Unjust Desserts in ‘Oxygen Not Included’

We all long to be given our due—’Oxygen Not Included’, however, reminds us that this isn’t the way the world works.

Written by Mike Perna / Published on April 10, 2017

Note: This article is about the early access version of the game.

While Klei Entertainment’s Don’t Starve is a survival game set in an alien world, their new game, Oxygen Not Included is a vastly different experience. Here’s the main difference between the two games: you are now in charge of multiple people, and they can get really snippy about the furnishings of their life-or-death struggle. You might grow to hate every single one of those complaining jerks, until you realize they’re looking right back at you.

In Oxygen Not Included, which is currently in early access, you are in control of a team of duplicants—clones that are “printed” at your home base in the center of a procedurally-generated asteroid environment. Each duplicant has a set of skills related to the various jobs that need to be done around your base camp. These range from basics like digging and construction to more abstract concepts like tinkering and creativity. Managing which duplicants work on which activities becomes a big part in running a successful camp.

As in Don’t Starve, you are still battling the elements along with strange creatures. You also still need to ensure a steady flow of food is coming in to keep your growing team of duplicants properly fed. However, this game adds an additional concern to your safety. As the title points out, you need to make sure you are able to create enough oxygen so folks don’t suffocate. There are only small pockets of naturally-occurring oxygen within the asteroid, so you need to quickly build devices to replenish the oxygen consumed by your clones.. And with the most efficient means of oxygen production being at the end of a research chain, that can be a challenge. Even if you don’t happen to accidentally dig too close to a pocket of chlorine gas that will kill half your team.

But it’s not enough just to build a device to do a job. Most of the objects you create will require an entire infrastructure be created to make them function. You can’t just make an algae deoxygenator to enjoy a source of clean air— you need to create a power generator and a battery to keep it running, you need wiring to run from the generator, to the battery, to the deoxygenator—and then you have to make sure you have a duplicant running the algae you’ve collected to the device. You can’t just make a shower to keep your clones clean—you have to create a water pump, pipes to bring that water to the shower, and then an entirely separate set of pipes to take contaminated waste water away. Almost every need your duplicants have comes with an attached system you need to establish, provided you can even find the materials you need in the first place.

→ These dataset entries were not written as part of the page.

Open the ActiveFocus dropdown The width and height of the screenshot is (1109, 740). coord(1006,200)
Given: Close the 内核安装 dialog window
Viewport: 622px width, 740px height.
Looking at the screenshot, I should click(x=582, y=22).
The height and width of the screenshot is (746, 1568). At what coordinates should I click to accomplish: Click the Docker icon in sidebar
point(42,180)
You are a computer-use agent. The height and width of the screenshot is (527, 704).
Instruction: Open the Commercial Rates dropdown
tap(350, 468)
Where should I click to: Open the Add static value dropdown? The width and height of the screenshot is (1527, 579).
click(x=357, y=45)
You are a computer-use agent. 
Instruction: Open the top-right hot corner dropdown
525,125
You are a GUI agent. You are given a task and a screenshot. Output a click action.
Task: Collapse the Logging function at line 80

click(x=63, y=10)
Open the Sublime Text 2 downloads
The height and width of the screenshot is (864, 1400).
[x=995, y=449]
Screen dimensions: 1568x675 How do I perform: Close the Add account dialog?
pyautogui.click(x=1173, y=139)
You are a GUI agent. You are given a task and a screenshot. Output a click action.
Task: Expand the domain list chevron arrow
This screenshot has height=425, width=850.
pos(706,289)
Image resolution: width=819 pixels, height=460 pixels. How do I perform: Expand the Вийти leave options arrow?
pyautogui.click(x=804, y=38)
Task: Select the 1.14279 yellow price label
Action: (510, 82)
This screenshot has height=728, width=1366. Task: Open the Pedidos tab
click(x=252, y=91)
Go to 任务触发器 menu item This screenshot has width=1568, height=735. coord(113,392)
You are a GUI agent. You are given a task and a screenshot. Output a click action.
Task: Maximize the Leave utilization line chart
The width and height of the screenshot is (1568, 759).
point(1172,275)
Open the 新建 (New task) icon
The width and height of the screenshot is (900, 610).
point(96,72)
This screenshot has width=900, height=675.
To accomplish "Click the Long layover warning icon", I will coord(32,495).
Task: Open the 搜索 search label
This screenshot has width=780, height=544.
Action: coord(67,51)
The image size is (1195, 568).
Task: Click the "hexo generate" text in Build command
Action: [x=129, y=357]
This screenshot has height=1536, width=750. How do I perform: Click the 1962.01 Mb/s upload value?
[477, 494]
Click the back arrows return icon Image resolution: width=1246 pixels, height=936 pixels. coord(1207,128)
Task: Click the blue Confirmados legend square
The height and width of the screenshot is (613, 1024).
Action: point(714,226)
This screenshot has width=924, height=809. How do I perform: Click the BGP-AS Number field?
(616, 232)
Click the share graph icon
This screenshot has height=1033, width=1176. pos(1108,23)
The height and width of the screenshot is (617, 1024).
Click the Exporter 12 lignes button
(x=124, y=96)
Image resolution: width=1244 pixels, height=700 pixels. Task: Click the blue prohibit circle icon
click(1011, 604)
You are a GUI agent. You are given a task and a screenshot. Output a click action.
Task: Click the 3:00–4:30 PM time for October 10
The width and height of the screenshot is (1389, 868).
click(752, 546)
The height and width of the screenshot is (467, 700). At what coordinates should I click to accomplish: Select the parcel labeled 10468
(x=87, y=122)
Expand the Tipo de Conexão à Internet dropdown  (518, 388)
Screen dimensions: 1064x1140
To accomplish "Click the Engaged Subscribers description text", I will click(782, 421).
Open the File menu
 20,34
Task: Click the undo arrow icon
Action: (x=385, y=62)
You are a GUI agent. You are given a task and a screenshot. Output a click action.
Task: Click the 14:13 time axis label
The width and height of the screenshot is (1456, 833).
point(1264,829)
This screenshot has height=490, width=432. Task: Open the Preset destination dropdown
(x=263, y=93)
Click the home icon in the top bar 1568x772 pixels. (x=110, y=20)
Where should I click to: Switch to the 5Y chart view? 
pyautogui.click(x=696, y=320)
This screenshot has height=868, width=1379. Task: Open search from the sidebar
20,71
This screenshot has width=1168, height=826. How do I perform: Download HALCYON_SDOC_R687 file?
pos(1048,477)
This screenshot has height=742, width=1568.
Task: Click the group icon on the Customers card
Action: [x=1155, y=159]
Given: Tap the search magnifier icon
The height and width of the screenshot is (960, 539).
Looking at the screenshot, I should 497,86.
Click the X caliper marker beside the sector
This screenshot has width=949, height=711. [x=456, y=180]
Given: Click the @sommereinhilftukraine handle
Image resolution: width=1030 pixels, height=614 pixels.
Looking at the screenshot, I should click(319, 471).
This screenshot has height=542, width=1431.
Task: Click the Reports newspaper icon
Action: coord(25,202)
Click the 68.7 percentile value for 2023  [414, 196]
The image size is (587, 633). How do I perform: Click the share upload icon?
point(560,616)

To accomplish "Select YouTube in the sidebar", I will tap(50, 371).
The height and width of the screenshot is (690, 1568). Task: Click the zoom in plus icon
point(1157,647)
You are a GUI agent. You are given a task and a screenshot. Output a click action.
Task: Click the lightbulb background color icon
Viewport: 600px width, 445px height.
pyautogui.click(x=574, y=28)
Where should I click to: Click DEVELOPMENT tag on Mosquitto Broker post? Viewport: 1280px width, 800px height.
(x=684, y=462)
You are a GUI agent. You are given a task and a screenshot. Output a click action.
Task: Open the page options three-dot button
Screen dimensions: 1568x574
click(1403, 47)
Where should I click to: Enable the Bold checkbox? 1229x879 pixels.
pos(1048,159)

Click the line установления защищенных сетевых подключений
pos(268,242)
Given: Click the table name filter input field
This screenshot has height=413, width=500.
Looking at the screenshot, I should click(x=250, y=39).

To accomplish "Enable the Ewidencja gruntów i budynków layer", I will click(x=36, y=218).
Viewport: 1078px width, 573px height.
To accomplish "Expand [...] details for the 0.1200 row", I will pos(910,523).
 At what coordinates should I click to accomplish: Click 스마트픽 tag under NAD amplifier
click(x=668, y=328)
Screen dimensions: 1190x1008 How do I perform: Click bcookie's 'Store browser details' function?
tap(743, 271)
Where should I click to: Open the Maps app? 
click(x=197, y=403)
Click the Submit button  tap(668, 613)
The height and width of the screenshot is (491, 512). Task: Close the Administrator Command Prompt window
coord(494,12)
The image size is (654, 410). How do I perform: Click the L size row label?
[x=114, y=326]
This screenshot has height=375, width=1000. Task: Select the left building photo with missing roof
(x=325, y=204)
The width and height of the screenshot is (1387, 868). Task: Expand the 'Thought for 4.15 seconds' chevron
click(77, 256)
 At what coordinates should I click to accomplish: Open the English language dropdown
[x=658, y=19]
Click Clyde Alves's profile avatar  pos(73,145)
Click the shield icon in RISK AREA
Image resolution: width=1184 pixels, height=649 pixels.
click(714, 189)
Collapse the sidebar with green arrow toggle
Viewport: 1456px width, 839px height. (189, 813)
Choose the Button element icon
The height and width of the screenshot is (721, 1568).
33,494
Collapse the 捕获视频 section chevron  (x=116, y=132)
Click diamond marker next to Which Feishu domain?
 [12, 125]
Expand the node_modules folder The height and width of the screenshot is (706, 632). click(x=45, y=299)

Survival games are about just that—ensuring you survive in a terrible situation. Yet the more skilled your duplicants become, the more they expect to be rewarded in return. Your digger carves out a vast system of tunnels and cave openings? You better make sure they can sleep in their own room, with lots of light, flowers, a painting on the wall, and a statue they can admire. If your duplicants’ demands aren’t met, they’ll start to get stressed out and if their stress level reaches one hundred percent, then something terrible will happen. Depending on the duplicant, they might start destroying parts of your base, or just vomit on everything. This part was by far the most frustrating aspect of the game for me. It wasn’t enough that I carved a metropolis into the center of a space rock—now I had to make sure that Gary’s living arrangements were up to the standards that a chef of his quality deserved. You make fried mush-bars, Gary. Don’t you understand how much work I need to do just so you don’t die!? Give me a break.

There is something in all of us that takes our basic necessities for granted while feeling entitled to more. We assume we’ll wake up in the morning, assume we’ll have what we need, and assume that if something were to happen we’ll be able to put the pieces back together. In that state of sufficiency, we look at what we do and the skills we’ve developed. We think to ourselves, “You know what? I work hard. I deserve more than this. That pipeline can wait. But that canvas isn’t going to paint itself—and you better get Louise to paint it, because I want masterpiece quality.” Nobody wants to be that person—the one who puts their own desires and comfort before the big picture. While we don’t want to admit it, we know the feeling. Even if we make the sacrifice and follow through with the work it’s there on the edges. We all have the potential to grow frustrated when we think our labors are not being appreciated in the manner we think we deserve. Why should the duplicants be different?

There is a lot to consider with this game. You have to gather, plan, develop a basic understanding of gas and fluid mechanics, build systems and devices, and maintain the mental health of a team of newly-printed duplicants—all while trying to figure out how to make oxygen without a supply of algae. I’ve had all the gears of the machine finally fall into place—oxygen pumping, food cooking, water pumping—and seconds later I’m getting notifications that one of my duplicants is having a breakdown and taking it out on my research station. That starts the dominoes falling, and I look back to see half the base in flames and the other covered in unspeakable goo. I shout at my screen, furious that everything I worked so hard to build is rendered useless, and shut the game off in disgust. I deserve more than that for all my hard work. I wish they would just work the way I want them to. It just makes me sick.